_Instructions for the task_.
Check each line of the records for "Product"; collect those that have it.

Dataset Block Start

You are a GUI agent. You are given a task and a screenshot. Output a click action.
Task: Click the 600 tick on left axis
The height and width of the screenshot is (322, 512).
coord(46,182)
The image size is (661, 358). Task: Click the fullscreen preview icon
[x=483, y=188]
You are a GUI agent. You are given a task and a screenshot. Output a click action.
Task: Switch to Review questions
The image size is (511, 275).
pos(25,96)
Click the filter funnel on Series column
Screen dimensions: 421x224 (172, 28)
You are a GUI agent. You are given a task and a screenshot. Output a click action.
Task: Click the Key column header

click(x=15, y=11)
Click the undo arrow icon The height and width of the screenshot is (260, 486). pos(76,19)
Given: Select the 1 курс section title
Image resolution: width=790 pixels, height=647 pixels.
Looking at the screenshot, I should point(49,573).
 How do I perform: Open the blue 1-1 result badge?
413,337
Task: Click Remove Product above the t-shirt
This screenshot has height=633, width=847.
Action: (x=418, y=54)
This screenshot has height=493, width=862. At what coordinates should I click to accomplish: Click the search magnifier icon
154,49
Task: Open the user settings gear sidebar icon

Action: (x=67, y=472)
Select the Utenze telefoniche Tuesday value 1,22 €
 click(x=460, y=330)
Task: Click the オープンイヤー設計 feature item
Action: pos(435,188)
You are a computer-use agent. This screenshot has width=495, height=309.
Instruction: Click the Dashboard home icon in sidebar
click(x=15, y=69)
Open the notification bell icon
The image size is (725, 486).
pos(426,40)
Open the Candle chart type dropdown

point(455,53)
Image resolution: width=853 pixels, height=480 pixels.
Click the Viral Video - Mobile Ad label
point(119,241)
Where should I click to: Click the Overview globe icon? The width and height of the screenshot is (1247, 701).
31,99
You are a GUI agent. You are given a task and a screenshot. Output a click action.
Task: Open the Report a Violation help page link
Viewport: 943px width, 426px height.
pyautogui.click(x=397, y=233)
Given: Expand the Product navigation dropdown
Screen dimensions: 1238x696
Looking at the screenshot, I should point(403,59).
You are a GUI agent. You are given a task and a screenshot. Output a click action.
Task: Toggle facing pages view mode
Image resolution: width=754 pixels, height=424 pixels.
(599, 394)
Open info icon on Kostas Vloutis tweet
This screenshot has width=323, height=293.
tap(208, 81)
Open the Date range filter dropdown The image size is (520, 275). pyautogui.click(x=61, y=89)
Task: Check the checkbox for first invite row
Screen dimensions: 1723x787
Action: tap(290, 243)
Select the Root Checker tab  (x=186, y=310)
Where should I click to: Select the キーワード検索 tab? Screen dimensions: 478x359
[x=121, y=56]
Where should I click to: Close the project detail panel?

Dataset Block End

_Solution to this task_.
Task: Click Remove Product above the t-shirt
Given: Expand the Product navigation dropdown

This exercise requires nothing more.